Supplied material:
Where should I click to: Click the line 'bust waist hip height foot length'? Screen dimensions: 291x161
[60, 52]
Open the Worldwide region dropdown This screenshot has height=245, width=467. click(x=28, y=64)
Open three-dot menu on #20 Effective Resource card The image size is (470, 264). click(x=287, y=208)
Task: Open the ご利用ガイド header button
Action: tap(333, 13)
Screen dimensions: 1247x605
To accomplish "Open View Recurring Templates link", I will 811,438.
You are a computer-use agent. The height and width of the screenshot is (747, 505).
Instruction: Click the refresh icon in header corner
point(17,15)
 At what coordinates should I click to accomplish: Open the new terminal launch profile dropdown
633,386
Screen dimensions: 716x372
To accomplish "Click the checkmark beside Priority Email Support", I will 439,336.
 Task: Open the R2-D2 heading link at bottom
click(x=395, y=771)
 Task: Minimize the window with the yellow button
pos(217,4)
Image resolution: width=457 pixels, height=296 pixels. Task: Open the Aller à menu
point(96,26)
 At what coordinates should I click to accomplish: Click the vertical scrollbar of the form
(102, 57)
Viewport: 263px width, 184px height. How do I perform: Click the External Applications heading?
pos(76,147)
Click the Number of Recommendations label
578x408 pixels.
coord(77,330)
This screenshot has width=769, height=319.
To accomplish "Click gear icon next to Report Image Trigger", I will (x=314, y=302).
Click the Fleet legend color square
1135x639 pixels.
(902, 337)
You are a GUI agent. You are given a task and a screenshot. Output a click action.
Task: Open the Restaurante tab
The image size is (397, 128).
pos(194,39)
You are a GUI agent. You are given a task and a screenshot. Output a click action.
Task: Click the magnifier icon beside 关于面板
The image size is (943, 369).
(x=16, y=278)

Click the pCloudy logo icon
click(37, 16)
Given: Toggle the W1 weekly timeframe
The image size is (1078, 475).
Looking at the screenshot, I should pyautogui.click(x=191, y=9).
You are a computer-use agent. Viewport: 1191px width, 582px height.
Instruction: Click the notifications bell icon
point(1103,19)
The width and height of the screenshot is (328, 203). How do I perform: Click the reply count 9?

About this exercise: Start from the line that holds "Click the pCloudy logo icon" and print each line to the end of the records exactly, leaving out everything before it.

Reply to the task:
Click the pCloudy logo icon
click(37, 16)
Given: Toggle the W1 weekly timeframe
The image size is (1078, 475).
Looking at the screenshot, I should pyautogui.click(x=191, y=9).
You are a computer-use agent. Viewport: 1191px width, 582px height.
Instruction: Click the notifications bell icon
point(1103,19)
The width and height of the screenshot is (328, 203). How do I perform: Click the reply count 9?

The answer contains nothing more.